TASK TO CARRY OUT
Nothing but the lines from the one with "Task: Toggle the 大多是自有品牌 checkbox" through the end of the records may appear in the answer, each reproduced exactly, pictures omitted.

MATERIAL TO PROCESS
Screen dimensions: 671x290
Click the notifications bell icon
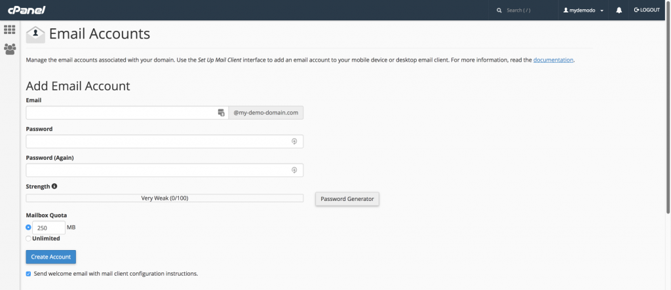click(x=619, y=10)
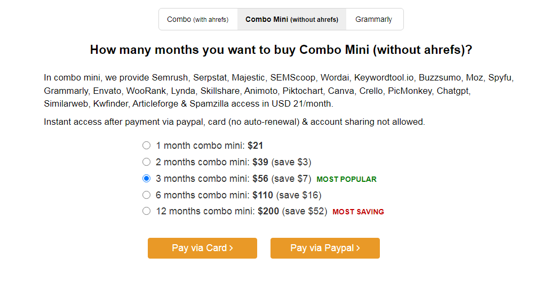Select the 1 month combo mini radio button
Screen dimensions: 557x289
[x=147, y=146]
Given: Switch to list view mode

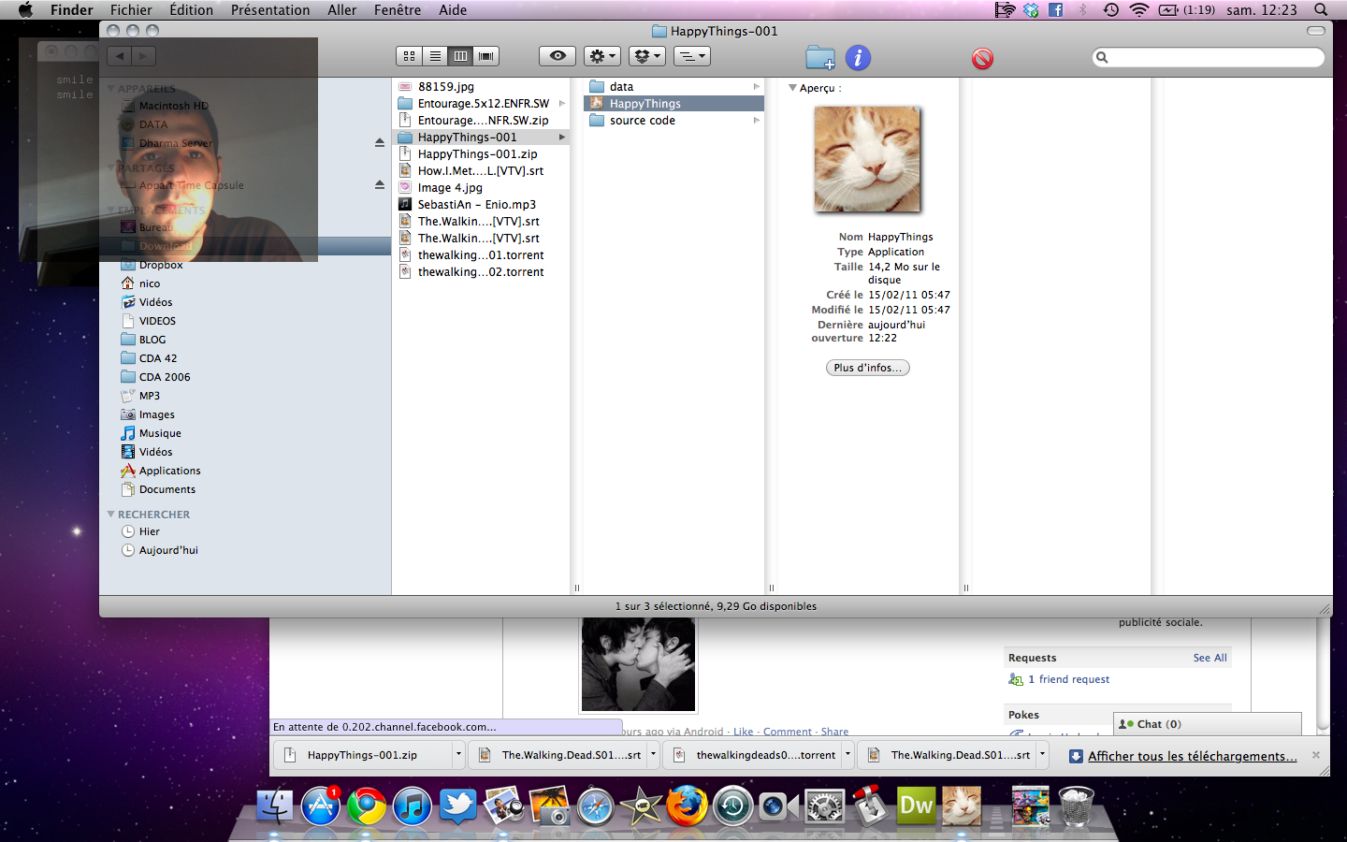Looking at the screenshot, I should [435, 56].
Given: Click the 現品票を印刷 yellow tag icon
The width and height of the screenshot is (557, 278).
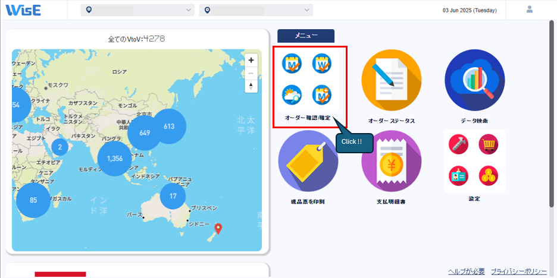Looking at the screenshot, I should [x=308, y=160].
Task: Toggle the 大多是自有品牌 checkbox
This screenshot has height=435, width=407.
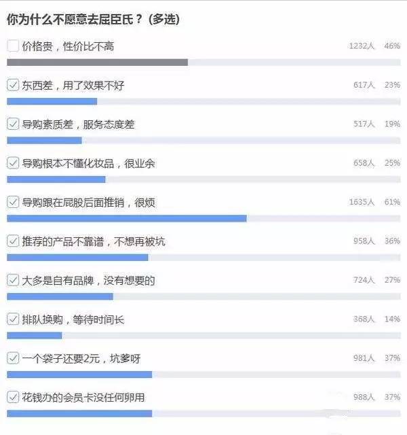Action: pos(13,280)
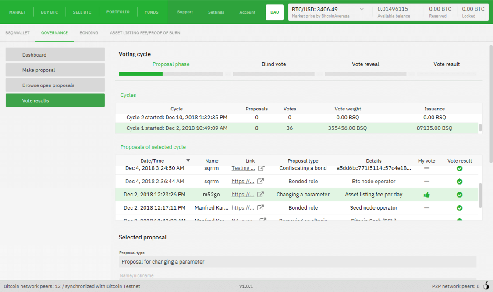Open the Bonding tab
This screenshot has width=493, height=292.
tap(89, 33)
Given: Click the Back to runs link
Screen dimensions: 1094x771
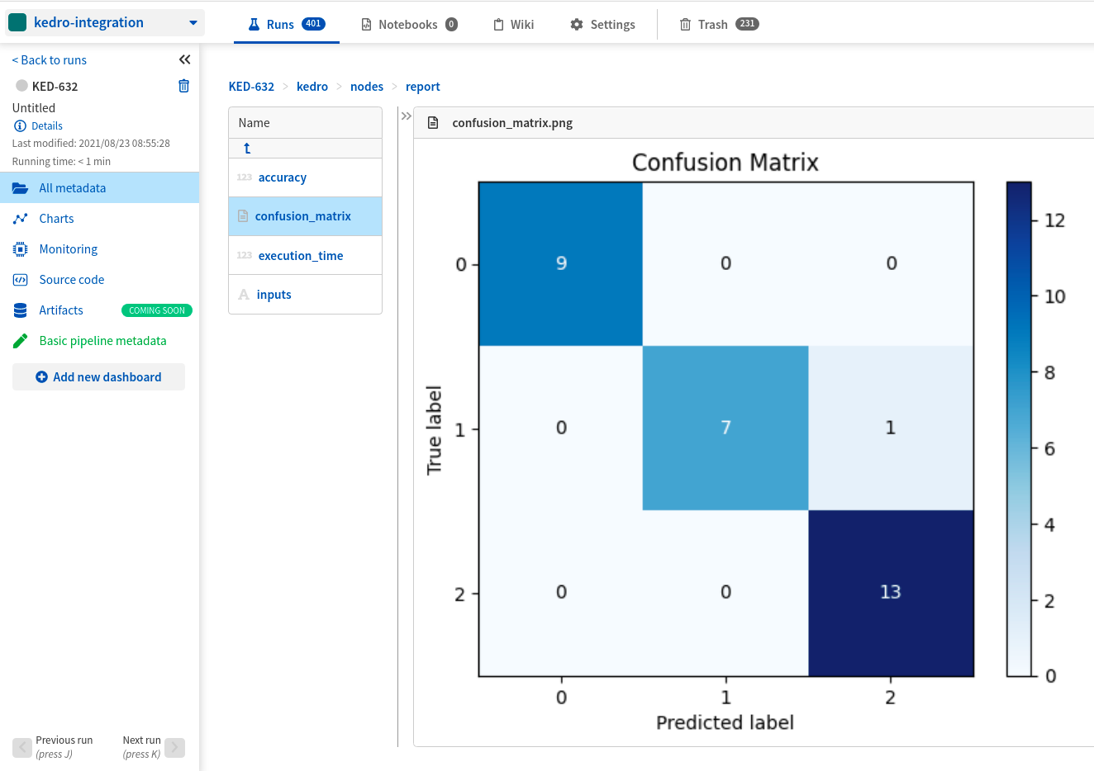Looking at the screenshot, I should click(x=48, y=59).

SOLUTION TO THE PROBLEM
Task: Toggle the 大多是自有品牌 checkbox
This screenshot has height=435, width=407.
Action: pos(13,280)
Open the Bonding tab
This screenshot has width=493, height=292.
tap(89, 33)
Given: Click the Back to runs link
Screen dimensions: 1094x771
Looking at the screenshot, I should click(x=48, y=59).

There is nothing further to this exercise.